Written problem -> Please reproduce every line from the one containing "The height and width of the screenshot is (607, 633)." down to the one containing "click(x=1190, y=403)", both included, without any changes.

* Start Data excerpts *

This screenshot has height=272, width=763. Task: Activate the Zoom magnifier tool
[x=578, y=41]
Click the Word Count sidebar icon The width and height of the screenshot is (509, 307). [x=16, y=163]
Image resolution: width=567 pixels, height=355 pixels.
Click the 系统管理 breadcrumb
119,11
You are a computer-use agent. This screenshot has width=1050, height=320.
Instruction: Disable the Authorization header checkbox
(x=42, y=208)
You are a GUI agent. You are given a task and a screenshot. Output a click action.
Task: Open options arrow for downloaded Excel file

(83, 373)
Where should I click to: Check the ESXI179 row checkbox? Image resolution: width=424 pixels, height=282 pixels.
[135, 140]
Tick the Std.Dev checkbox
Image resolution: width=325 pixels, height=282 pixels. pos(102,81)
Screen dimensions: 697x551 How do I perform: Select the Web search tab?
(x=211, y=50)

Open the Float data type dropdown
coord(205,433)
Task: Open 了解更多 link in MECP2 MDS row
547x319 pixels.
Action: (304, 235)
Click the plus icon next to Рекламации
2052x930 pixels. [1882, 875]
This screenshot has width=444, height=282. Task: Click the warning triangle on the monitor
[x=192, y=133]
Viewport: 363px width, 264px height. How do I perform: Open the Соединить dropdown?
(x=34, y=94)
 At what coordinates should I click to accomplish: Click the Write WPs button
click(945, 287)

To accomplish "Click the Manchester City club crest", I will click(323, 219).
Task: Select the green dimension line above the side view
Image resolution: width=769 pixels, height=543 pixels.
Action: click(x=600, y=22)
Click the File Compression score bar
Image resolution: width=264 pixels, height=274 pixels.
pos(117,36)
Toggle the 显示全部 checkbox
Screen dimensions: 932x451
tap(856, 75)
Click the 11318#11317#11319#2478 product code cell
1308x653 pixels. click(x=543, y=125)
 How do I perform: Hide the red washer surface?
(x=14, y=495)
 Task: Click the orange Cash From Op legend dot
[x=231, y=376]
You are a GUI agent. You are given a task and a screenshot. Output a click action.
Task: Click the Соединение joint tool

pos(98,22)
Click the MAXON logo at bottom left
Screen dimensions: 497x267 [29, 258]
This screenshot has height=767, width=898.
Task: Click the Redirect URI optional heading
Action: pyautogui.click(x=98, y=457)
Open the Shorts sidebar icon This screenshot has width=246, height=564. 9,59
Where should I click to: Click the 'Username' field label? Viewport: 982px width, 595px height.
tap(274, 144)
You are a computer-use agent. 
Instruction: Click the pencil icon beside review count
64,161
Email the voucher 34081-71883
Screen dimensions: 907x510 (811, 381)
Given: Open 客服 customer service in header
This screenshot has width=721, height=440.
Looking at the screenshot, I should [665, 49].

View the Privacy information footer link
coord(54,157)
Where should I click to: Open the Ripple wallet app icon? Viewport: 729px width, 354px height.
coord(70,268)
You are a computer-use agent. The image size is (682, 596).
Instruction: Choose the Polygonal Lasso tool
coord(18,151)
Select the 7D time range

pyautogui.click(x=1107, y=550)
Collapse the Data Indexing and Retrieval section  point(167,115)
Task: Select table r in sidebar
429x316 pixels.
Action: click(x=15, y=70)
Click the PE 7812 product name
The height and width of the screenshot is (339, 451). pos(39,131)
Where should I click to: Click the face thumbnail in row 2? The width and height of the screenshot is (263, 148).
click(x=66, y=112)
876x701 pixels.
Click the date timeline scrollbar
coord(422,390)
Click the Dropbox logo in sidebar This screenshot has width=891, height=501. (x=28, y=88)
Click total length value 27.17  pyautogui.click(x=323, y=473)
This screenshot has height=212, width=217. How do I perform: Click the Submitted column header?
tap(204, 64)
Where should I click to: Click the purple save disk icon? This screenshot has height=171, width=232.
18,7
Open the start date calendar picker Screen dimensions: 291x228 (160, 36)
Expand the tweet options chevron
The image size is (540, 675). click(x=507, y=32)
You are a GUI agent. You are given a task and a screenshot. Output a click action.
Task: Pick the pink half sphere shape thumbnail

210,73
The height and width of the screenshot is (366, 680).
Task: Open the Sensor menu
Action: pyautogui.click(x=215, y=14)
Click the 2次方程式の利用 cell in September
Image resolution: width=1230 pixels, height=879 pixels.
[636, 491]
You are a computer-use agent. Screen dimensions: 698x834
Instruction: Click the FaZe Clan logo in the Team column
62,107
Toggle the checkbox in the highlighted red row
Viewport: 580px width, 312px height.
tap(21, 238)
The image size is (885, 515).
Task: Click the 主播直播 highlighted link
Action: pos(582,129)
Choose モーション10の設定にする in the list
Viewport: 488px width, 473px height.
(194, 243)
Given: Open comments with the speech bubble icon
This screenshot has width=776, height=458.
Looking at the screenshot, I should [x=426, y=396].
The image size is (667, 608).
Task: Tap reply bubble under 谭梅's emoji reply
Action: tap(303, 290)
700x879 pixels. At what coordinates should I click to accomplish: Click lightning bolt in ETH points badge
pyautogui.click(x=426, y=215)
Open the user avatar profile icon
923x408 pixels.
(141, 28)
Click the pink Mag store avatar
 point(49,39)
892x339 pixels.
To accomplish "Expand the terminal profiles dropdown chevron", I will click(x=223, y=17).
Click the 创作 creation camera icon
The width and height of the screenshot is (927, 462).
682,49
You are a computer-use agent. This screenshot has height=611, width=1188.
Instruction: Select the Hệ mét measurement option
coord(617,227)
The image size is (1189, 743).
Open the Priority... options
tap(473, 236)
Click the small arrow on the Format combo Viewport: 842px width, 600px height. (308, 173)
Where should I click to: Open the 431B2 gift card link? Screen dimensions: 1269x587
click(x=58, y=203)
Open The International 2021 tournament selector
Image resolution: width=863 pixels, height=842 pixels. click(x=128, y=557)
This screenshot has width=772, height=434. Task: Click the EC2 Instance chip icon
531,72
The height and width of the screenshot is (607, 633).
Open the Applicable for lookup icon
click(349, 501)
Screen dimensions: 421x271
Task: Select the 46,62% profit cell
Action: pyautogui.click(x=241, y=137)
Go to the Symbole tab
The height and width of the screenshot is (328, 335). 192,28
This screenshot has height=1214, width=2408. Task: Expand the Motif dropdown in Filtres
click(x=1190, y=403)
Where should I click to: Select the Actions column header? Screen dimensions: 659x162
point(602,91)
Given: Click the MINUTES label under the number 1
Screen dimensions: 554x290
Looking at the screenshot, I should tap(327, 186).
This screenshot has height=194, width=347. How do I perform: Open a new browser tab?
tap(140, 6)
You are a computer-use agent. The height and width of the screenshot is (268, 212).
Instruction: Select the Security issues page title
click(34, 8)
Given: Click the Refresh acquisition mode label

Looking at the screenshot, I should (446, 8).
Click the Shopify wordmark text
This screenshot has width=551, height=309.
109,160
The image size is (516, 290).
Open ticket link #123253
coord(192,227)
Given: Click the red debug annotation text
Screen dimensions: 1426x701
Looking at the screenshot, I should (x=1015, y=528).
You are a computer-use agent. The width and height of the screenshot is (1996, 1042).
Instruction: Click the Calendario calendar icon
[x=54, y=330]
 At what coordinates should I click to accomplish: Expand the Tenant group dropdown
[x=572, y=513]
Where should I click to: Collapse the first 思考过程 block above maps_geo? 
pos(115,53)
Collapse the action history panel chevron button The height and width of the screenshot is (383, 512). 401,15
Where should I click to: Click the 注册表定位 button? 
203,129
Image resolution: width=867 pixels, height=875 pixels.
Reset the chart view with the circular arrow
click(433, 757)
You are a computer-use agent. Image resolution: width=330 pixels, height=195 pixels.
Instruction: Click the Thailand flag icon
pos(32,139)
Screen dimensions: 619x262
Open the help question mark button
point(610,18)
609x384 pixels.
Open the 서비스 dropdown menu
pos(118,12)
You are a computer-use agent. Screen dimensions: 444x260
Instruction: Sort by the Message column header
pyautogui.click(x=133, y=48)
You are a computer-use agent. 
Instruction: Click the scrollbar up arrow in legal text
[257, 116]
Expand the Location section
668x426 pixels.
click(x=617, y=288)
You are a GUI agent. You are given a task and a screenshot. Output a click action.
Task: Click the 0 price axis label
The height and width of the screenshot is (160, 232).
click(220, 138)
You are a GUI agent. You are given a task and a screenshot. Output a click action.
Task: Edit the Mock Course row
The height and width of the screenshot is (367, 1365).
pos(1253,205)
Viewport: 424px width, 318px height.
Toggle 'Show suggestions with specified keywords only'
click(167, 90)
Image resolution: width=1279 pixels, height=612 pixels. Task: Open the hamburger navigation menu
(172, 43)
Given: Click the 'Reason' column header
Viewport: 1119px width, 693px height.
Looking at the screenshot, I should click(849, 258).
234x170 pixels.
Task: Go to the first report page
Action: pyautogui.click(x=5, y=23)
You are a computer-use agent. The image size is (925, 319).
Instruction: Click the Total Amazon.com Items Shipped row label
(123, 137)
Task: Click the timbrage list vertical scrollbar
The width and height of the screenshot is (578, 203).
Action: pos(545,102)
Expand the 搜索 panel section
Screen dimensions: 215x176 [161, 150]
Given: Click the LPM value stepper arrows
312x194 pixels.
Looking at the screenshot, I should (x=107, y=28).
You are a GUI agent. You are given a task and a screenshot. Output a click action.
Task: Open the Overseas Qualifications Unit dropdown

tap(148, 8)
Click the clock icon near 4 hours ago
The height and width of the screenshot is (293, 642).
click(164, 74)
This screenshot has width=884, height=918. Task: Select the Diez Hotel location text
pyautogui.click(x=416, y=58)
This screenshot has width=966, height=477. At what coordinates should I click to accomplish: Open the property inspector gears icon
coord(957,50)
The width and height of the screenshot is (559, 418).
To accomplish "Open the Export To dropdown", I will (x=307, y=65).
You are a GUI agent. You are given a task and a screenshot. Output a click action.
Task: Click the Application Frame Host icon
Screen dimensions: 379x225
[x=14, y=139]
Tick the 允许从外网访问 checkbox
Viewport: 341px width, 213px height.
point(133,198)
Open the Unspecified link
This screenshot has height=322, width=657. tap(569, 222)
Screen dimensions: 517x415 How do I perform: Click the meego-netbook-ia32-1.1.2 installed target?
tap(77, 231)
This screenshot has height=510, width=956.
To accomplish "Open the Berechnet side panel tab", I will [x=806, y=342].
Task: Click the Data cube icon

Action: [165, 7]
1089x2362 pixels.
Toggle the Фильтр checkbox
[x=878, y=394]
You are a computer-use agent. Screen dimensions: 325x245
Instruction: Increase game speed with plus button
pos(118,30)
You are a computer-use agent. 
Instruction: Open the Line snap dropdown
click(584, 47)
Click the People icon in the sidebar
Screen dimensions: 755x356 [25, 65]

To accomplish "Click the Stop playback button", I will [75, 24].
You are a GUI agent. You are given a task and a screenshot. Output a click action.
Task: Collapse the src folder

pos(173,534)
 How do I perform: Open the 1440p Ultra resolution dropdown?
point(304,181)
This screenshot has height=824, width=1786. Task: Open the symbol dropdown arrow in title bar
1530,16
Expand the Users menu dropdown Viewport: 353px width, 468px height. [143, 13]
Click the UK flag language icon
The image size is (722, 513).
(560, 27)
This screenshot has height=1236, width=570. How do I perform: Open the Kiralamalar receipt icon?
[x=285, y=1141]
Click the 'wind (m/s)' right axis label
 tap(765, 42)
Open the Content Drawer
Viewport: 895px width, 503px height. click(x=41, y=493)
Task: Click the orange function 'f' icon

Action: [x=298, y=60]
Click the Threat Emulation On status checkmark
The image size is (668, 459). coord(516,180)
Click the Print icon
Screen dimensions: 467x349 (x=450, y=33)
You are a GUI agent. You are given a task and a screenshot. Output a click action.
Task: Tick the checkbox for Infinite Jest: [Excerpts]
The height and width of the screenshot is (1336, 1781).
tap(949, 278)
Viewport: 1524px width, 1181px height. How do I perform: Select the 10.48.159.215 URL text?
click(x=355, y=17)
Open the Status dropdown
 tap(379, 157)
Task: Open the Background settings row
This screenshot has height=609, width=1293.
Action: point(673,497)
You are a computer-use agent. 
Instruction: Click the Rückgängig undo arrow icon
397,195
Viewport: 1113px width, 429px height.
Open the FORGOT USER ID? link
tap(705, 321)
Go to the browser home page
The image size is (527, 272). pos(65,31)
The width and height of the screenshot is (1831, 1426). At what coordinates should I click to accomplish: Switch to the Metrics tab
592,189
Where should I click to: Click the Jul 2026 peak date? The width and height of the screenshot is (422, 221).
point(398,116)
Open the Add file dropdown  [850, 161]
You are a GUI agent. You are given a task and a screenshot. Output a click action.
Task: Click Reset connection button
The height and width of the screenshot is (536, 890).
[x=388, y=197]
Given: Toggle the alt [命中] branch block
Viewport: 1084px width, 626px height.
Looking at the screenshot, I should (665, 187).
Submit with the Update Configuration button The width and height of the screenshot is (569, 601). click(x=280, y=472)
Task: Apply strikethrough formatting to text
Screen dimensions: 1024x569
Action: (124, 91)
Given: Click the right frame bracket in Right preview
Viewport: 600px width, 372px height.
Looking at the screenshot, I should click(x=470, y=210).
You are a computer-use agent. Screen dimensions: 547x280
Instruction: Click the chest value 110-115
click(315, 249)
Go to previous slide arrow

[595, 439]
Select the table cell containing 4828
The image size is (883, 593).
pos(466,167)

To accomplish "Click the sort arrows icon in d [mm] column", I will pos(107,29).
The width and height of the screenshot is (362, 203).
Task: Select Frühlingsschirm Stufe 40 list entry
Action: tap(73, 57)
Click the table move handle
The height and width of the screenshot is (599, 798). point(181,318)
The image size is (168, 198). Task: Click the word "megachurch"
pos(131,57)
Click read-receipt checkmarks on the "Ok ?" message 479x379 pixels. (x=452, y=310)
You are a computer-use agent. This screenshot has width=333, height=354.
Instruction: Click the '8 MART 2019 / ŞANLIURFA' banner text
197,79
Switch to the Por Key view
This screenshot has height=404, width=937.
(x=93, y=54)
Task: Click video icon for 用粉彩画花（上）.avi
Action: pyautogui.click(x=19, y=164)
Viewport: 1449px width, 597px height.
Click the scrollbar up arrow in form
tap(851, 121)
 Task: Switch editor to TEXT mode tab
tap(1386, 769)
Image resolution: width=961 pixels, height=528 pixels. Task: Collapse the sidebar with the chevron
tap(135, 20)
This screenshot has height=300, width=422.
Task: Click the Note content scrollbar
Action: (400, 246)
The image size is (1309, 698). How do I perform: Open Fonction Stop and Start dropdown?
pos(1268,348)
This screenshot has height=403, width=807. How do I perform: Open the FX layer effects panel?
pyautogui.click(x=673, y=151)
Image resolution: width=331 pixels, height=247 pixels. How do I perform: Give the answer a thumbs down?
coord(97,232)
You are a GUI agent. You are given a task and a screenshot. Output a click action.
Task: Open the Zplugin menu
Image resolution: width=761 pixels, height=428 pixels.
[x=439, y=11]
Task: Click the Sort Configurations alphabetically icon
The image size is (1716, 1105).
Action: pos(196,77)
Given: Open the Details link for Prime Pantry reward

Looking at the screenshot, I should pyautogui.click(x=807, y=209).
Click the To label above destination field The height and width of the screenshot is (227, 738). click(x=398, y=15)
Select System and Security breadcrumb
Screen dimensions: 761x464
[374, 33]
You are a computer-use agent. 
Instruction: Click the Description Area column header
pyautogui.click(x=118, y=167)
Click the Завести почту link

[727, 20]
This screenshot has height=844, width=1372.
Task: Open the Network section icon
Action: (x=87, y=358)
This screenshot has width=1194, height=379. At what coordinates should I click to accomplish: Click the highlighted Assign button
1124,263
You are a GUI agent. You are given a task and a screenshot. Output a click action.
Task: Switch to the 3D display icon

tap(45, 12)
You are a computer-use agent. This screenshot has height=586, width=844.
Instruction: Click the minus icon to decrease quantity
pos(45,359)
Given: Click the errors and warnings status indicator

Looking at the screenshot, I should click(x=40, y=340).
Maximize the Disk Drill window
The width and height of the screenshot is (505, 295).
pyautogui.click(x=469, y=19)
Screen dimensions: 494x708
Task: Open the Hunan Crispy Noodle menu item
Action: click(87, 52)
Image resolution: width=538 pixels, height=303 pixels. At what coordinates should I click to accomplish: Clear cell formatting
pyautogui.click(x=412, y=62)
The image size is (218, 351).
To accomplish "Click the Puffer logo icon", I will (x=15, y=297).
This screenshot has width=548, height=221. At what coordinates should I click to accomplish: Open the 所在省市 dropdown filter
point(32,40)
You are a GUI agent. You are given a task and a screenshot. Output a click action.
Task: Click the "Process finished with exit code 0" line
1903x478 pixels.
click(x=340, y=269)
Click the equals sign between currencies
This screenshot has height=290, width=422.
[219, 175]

* End Data excerpts *

Written solution ->
The height and width of the screenshot is (607, 633).
Open the Applicable for lookup icon
click(349, 501)
Screen dimensions: 421x271
Task: Select the 46,62% profit cell
Action: pyautogui.click(x=241, y=137)
Go to the Symbole tab
The height and width of the screenshot is (328, 335). 192,28
This screenshot has height=1214, width=2408. Task: Expand the Motif dropdown in Filtres
click(x=1190, y=403)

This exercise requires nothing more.